How many scaffolds are counted in reaching the N50 threshold.
A contig is a contiguous consensus sequence that is
derived from a collection of overlapping reads.
A scaffold is set of a ordered and orientated contigs
that are linked to one another by mate pairs of sequencing reads.

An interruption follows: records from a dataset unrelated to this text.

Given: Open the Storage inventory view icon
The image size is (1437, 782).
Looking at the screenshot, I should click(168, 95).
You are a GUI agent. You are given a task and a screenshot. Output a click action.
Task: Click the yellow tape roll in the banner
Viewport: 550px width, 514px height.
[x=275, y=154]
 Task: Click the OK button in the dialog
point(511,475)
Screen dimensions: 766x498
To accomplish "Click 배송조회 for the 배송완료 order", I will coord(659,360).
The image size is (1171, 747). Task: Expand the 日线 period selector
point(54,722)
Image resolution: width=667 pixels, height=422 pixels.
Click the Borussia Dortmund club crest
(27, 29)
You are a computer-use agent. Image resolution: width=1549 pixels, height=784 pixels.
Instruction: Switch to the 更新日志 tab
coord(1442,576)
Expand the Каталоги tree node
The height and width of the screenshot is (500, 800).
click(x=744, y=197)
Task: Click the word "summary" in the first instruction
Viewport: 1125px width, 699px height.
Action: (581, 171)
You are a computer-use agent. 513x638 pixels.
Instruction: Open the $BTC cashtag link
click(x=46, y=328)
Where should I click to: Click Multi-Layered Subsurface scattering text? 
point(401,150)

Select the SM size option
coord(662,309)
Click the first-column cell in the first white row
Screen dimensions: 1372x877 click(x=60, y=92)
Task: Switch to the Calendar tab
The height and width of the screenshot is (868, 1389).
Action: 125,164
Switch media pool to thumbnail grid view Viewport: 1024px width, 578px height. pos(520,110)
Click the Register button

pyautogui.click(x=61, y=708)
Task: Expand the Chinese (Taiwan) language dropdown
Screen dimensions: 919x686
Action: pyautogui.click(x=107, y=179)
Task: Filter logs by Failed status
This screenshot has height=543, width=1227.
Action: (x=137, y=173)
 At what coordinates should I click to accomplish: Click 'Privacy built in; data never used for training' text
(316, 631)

Maize Genome Sequencing Consortium
Gramene evidence-based gene build pipeline and FGENESH
Genes were predicted on the basis of assembled contigs from 16,006 BAC clones with a combination of the Gramene evidence-based gene build pipeline and FGENESH. For a small subset (506 BACs) only FGENESH was used. Prior to annotation, sequences were masked with MIPs REdat v4.3 library which resulted in masking of 78.4% of genome sequence. The gene-build incorporated sequence evidence from both maize and other plant sources available as of October 2008 as follows: a) Maize full-length cDNAs (FLcDNA): 14,097 from the Arizona Maize Full-length cDNA Project; 36,430 from Ceres b) EST: 2,000,333 maize; 1,217,85 9 rice; 2,448,641 other monocots c) mRNA: 18,181 maize; 72,919 rice; 14,015 other monocots d) Proteins: a) 359,942 from Swiss-Prot from all species b) 494,444 non-maize plant from Trembl c) 94,734 GenBank proteins from plant species d) 52,177 rice proteins from rice gene annotations e) 36338 proteins from sorghum gene annotations. For many genes, multiple spliced transcripts were preserved with high confidence cDNA/EST support (at least 99% sequence alignment identity). The resulting gene set was filtered by translation length: 50 amino acid residues for cDNA or multiple-EST supported genes, 25 residues for protein-supported genes and 100 residues for single-EST supported genes. FGENES H models were incorporated into evidence-based predictions when the former could extend the open reading frame of an otherwise incomplete coding sequence. FGENESH models that did not overlap an evidence-based prediction were used “as-is.” The resulting BAC-level annotations were projected onto the reference chromosome sequence on the basis of coordinates in the Accessioned Golden Path (AGP). This removed redundant annotations due to overlap between adjacent clones in the tiling path. Some genes failed to project because their models were disrupted by assembly breakpoints. These were re-annotated directly on the chromosome assembly.